Friday, September 2, 2016

5 min of Joint Prep

A1. Wall walks x 3 reps

A2. role x 2 lengths

A3. leg windmill x 2 lengths

1 set

B. Flux CrossFit

KB Swings x 25 35/55 lbs

Push Press x 9 85/125 lbs

400 meter run

Kipping Pull ups x 15

Rest 6 minutes

3 sets

B. Flux Blend

under bar lache x 5 mixed grip lache x 5 monkey plant x 5 Strict Pulling - see Tuesday Rest 60 sec 5 sets

NOTE: after a set or 2 of monkey plants, switch to kong vault if you feel confident.
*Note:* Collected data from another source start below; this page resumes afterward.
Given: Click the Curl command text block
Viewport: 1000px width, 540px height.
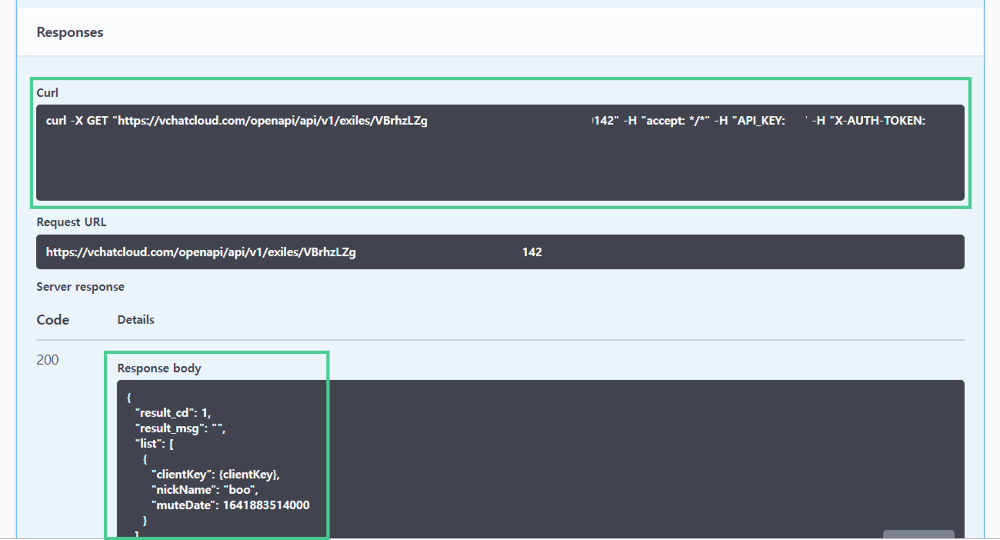Looking at the screenshot, I should 500,153.
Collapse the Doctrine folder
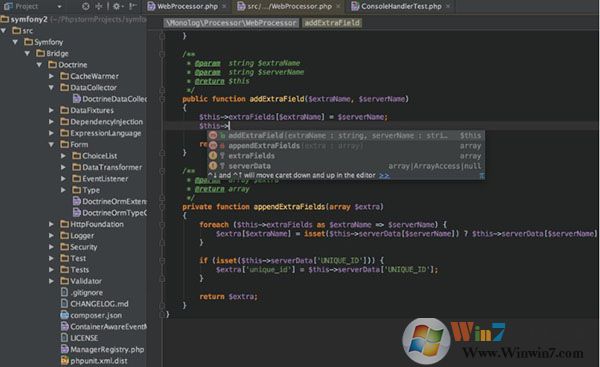Screen dimensions: 600x367 (39, 65)
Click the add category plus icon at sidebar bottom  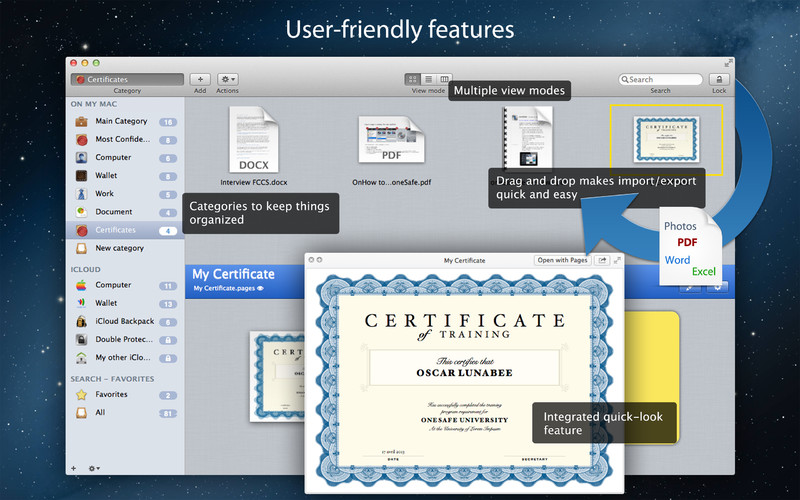tap(73, 467)
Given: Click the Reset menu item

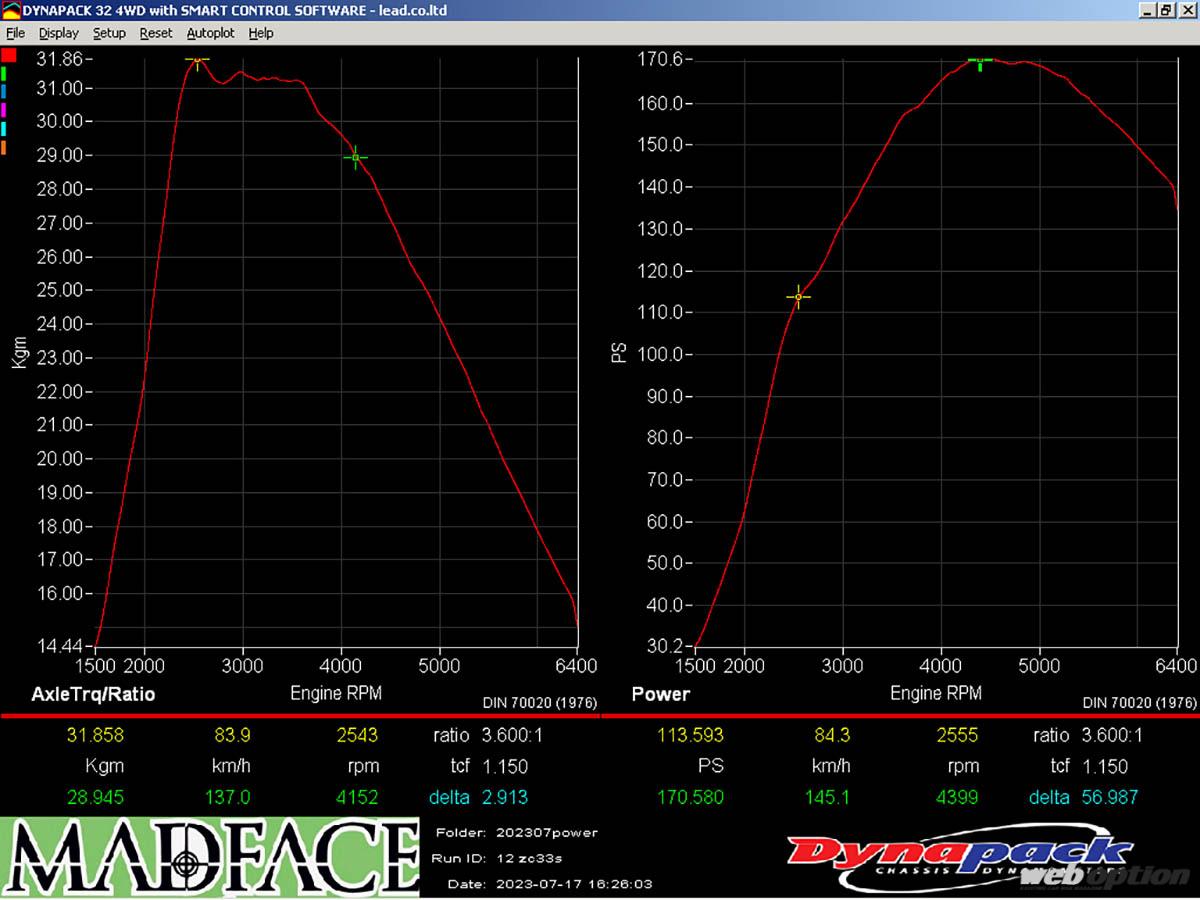Looking at the screenshot, I should pos(156,33).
Don't start too high.

Thursday, September 1, 2016

A. Joint prep x 10 minutes - please include in this 5-8 arch scap pull ins with 3 sec hold and 10 perfect push ups (whatever progression the student is currently working on).

B. Every 3 minutes x 8 sets: 3 snatches (this should be fairly heavy - not touch and go). 4 strict hspu

NOTE: for those who want to be more competitive on CF, do CF style. You may go to a plate. Otherwise, please do the DDHSPU or chest to wall to a height. Protract, protract, protract! NOTE: some of you should do OHS.

C. 2 knees to chest 2 hanging leg raises 2 strict toes to bar All at 31x1 5 sets Rest 100 sec.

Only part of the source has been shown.